Scotland must plot route up AI mountain, by Nick Freer
/In late March at the Edinburgh Futures Institute at Quartermile, the Scottish Government launched Scotland’s Artificial Strategy 2026-2031, setting up the AI Scotland body and detailing areas where action should be taken to ensure an effective response to AI as an emerging technology.
The Futures Institute itself, an entrepreneurial campus developed with funding from the UK and Scottish Governments, has quickly become a jewel in Quartermile’s crown, a section of the city that has been a fulcrum of Scotland’s emerging tech scene over the last decade or so, and being home to the country’s first two tech unicorns, Skyscanner and FanDuel.
The AI strategy outlined on the day covered AI users, adoption and skills, companies and products, innovation and R&D, data centres and infrastructure, semiconductors, data, and regulation.
Already in Scotland, we can see our AI scene move from a fledging phase to something more mature, although experts concur that we are still near the bottom of the AI mountain as AI superpower nations and other European countries closer to home make much bigger strides.
On the upside, in June last year the University of Edinburgh was announced as the home of the UK’s next national supercomputer, to the tune of £750 million. Then in September, US cloud computing giant CoreWeave led a £1.5 billion infrastructure investment into Scotland - marking the first major investment of its kind here, alongside DataVita, Scotland’s largest data centre.

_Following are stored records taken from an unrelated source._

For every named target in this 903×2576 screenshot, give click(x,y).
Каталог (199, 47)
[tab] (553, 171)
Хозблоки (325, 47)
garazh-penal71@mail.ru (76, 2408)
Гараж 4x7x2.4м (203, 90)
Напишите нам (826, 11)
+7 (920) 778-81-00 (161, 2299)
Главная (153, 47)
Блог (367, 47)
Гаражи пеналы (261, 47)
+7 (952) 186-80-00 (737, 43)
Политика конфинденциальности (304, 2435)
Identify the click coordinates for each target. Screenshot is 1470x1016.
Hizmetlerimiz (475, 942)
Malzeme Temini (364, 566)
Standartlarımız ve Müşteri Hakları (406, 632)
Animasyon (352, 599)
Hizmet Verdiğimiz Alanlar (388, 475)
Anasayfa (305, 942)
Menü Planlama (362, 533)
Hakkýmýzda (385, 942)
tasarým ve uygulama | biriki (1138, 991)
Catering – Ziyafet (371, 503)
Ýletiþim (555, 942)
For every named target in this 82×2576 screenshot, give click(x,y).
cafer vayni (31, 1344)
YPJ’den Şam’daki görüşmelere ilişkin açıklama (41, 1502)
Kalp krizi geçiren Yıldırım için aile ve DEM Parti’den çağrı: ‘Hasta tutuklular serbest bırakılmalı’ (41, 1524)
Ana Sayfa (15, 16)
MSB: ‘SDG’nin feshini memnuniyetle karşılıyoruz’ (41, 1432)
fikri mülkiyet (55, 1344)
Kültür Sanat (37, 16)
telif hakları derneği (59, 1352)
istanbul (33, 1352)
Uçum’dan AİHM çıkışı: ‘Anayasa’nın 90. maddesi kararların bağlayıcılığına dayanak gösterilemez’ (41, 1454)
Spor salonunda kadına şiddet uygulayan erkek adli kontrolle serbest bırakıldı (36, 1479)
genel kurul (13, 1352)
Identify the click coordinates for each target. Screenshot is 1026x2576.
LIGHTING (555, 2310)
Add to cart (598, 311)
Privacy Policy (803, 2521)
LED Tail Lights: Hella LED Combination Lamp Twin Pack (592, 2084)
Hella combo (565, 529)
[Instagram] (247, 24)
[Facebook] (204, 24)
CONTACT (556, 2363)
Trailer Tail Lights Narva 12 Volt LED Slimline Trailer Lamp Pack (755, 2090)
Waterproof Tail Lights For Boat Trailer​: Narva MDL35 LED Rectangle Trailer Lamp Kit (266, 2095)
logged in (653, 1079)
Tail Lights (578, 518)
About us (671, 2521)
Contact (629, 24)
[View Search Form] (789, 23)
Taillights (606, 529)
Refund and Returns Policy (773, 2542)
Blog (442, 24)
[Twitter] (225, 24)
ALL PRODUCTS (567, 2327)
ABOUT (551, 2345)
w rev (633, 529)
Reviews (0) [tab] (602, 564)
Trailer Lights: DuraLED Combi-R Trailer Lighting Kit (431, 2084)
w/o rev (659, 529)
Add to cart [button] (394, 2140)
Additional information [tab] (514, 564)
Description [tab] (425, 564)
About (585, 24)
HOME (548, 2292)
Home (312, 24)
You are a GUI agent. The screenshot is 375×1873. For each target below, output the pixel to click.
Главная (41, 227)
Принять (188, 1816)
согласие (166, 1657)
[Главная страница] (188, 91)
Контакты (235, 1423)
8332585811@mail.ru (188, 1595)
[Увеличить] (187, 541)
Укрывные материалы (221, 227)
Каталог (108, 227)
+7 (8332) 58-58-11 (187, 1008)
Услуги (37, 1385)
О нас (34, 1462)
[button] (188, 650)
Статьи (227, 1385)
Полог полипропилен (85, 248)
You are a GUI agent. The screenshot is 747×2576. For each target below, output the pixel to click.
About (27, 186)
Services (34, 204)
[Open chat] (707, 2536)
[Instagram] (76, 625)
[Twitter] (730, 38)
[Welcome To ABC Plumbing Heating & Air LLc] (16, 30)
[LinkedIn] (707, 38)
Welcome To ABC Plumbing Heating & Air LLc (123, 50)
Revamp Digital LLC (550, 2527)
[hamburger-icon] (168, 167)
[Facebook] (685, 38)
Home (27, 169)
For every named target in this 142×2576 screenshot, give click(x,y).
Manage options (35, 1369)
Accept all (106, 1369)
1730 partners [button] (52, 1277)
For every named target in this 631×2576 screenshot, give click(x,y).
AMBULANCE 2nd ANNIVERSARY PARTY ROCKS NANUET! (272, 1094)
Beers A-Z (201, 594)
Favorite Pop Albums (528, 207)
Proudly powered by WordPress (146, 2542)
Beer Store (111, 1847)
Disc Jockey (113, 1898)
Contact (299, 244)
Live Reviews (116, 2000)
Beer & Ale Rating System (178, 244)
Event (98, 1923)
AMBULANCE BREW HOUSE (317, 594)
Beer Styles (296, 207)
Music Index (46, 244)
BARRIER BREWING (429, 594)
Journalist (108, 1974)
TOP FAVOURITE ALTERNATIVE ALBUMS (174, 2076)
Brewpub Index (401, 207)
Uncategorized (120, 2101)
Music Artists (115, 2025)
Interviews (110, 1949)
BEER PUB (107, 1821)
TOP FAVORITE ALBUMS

Also last year, one of the world’s most storied AI venture capital firms, Index Ventures, led a $25 million investment into Edinburgh-headquartered Wordsmith AI, an AI platform that helps in-house legal teams review contracts, draft documents, and run fast AI-powered legal research.
And only last week, the Financial Conduct Authority said the results of its small language model for financial services with Malted AI, another Edinburgh-based AI startup, had delivered “extremely encouraging” results.
While Edinburgh and Scotland have considerable pedigree on the academic and R&D side of AI, we must produce even more world-beating AI companies like Wordsmith to be considered a bona fide AI nation.
In April 2025, a deeptech AI initiative was launched to bridge innovation between university postgraduate talent and NHS Scotland. ‘AI Discovery’, delivered by CodeBase via its Techscaler programme in collaboration with the University of Edinburgh, University of Glasgow, and NHS Scotland, now helps postgraduates harness the latest AI technologies and build AI-enabled startups that can address some of the greatest challenges faced by the NHS.
And CodeBase was behind the wheel again earlier this year, debuting digital skills provider CodeClan’s applied agentic AI programme, a UK first, in partnership with University of Edinburgh Business School and Qwasar Silicon Valley, equipping senior engineers to build, deploy and optimise enterprise-scale agentic AI systems.
So, the early signs are encouraging that while Scotland may still be near the bottom of the AI mountain, the route upward is becoming clearer. The challenge now is execution, and whether Scotland can turn intellectual excellence into lasting economic impact.